Finland’s study of ‘forest floor” ground at several daycares showed an
impressive improvement in immune systems by way of T-cell counts and
diversity of gut bacteria. The findings are encouraging and ‘forest floor’
grounds should be replicated for child play and education. Maybe we
should all get back to basics in connection with our environment. Allergies
may also be reduced with exposure to the ‘forest floor’ experience!
from: Sara Burrows – Return to Now
STUDY: Daycares in Finland Built “Forest Floors” and Changed Kids’ Immune Systems
NOVEMBER 12, 2020 AT 7:40 PM
Within 30 days of playing in the forest soil and leaf litter, Finnish preschoolers had increased T-cell counts and far more diverse gut bacteria
In a fascinating experiment, Finnish researchers recreated the environment of a forest floor on the playgrounds of four urban daycare centers.
They covered the play-yards with forest soil, moss, meadow grasses, dwarf heather, blueberries and crowberries and installed planter boxes for annual garden crops.
Daycare workers instructed the preschool-aged kids to play in the greenery and soil for an hour and a half a day for a month.
Their gut and skin microbes were analyzed before and after the experiment and compared with those of children from normal urban daycare centers with standard sterile play-yards.
After just 28 days, the diversity of their intestinal and skin bacteria increased dramatically, as did their T-cell counts and other important immune markers in their blood.

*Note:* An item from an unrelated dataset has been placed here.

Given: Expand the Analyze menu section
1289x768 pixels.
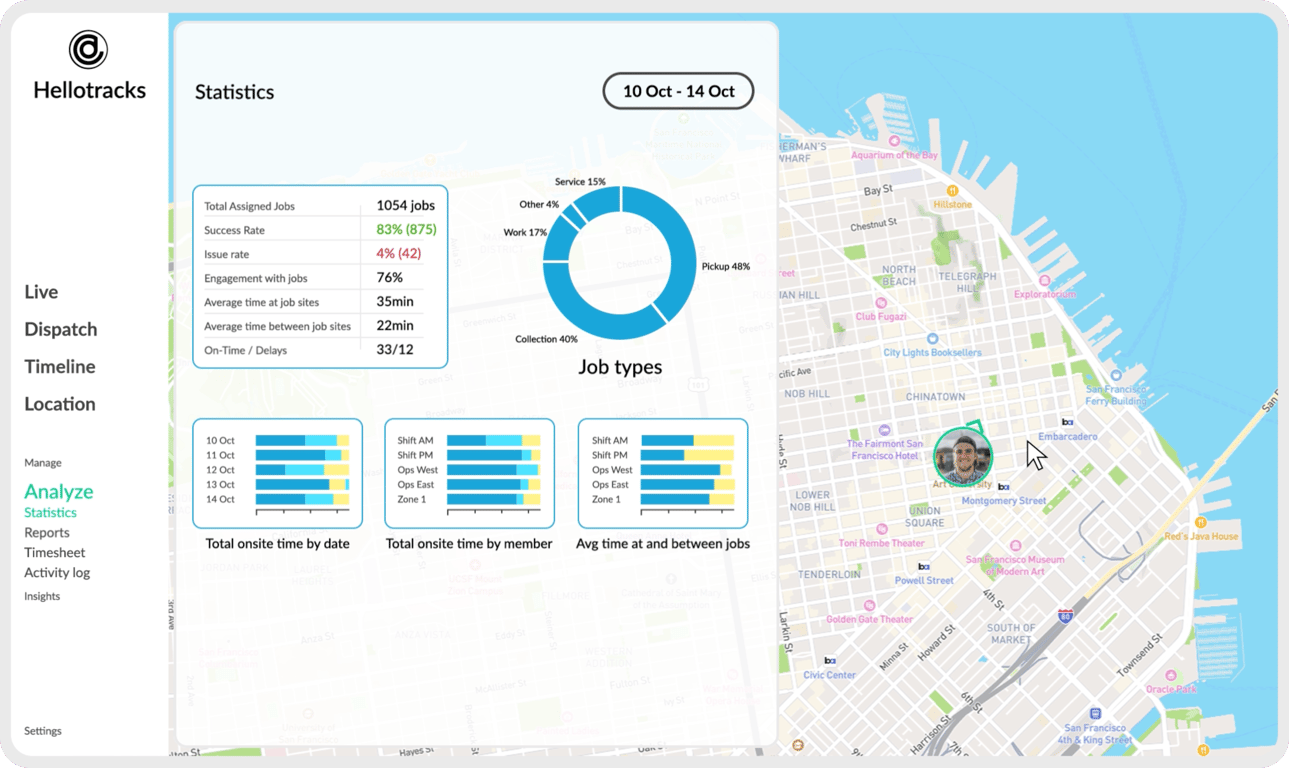Looking at the screenshot, I should click(x=59, y=491).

“The results of this study support the biodiversity hypothesis and the concept that low biodiversity in the modern living environment may lead to an un-educated immune system and consequently increase the prevalence of immune-mediated diseases,” the authors write.
One of the microbes acquired from the forest floor was gammaproteobacteria, which appeared to boost the skin’s immune defense, as well as increase helpful immune secretions in the blood and reduce the content of interleukin-17A, which is connected to immune-transmitted diseases.
“This supports the assumption that contact with nature prevents disorders in the immune system, such as autoimmune diseases and allergies,” says research scientist Aki Sinkkonen, who led the study.